On Thursday 07 January 2010 09:57:59 Kevin Grittner wrote:
> Ludwik Dylag <ldylag@gmail.com> wrote:
> > I would suggest:
> > 1. turn off autovacuum
> > 1a. ewentually tune db for better performace for this kind of
> > operation (cant not help here)
> > 2. restart database
> > 3. drop all indexes
> > 4. update
> > 5. vacuum full table
> > 6. create indexes
> > 7. turn on autovacuum
>
> I've only ever attempted something like that with a few tens of
> millions of rows. I gave up on waiting for the VACUUM FULL step
> after a few days.
>
> I some scheduled down time is acceptable (with "some" kind of hard
> to estimate accurately) the best bet would be to add the column with
> the USING clause to fill in the value. (I think that would cause a
> table rewrite; if not, then add something to the ALTER TABLE which
> would.) My impression is that the OP would rather stretch out the
> implementation than to suffer down time, which can certainly be a
> valid call.
>
> If that is the goal, then the real question is whether there's a way
> to tune the incremental updates to speed that phase. Carlo, what
> version of PostgreSQL is this?

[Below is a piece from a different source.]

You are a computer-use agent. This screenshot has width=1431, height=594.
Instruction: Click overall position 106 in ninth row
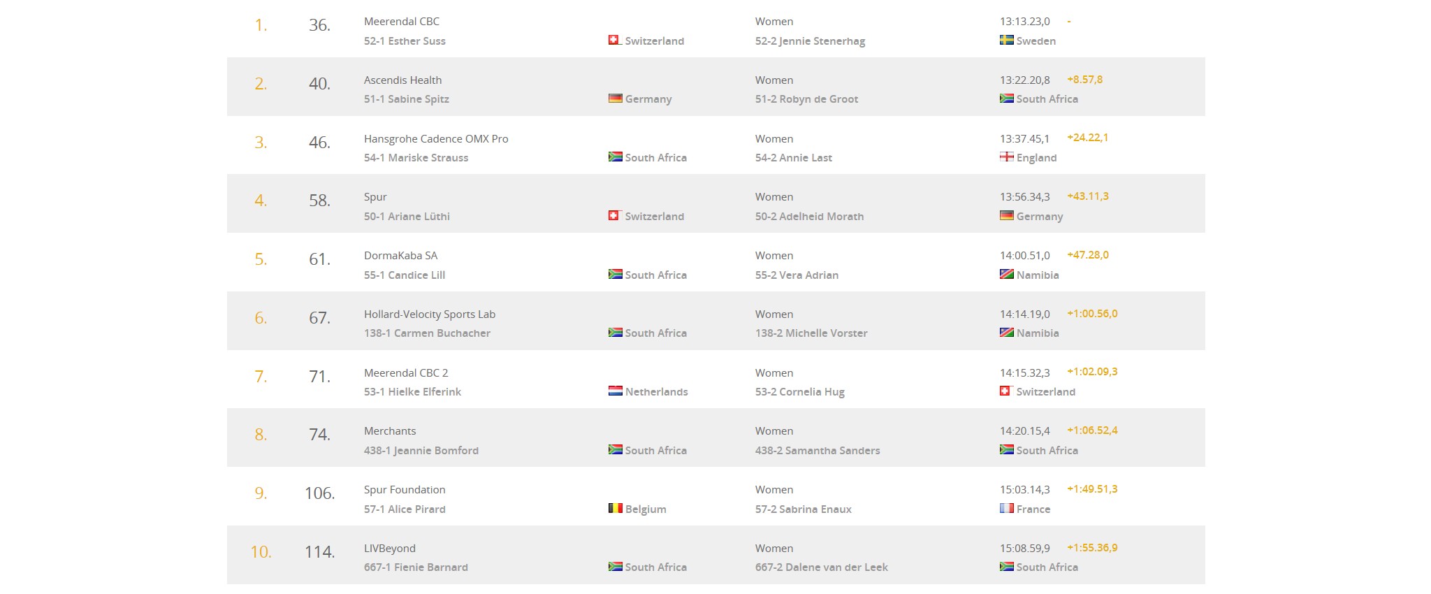point(319,493)
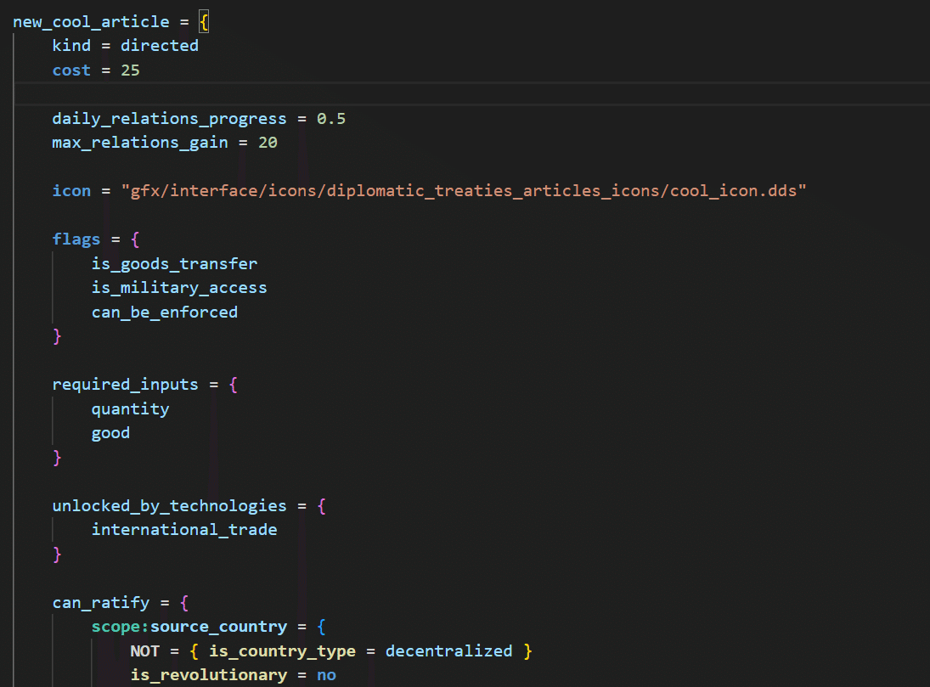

Can you show us the results of an
> EXPLAIN ANALYZE for the run of one iteration of the UPDATE?
> Information on the OS, hardware, PostgreSQL build configuration, and
> the contents of postgresql.conf (excluding all comments) could help
> us spot possible techniques to speed this up.
>
> -Kevin
>
If you can come up with an effective method of tracking updates/deletes/inserts
such as a trigger that writes the PK to a separate table upon any inserts,
updates or deletes to the table you could do something like this:
1) create new table (no indexes) with the structure you want the table to have
at the end of the process (i.e. the post-altered state) [new_tab]
2) create the insert,update,delete triggers mentioned above on the existing
table [curr_tab] and write all the PK id's that change into a 3rd table
[changed_keys]
3) kick off a process that simply does a select from curr_tab into new_tab and
populates/back-fills the new column as part of the query
4) let it run as long as it takes
5) once it's complete do this:
Create the all the indexes on the new_tab
BEGIN;
LOCK TABLE curr_tab;
DELETE from new_tab
where pk_id in (select distinct pk_id from changed_keys);
INSERT into new_tab
select * from curr_tab
where curr_tab.pk_id in (select distinct pk_id from changed_keys);
ALTER TABLE curr_tab RENAME to old_tab;
ALTER TABLE new_tab RENAME to curr_tab;
COMMIT;
Also you might want to consider partitioning this table in the process...
Once you're confident you no longer need the old table [old_tab] you can drop
it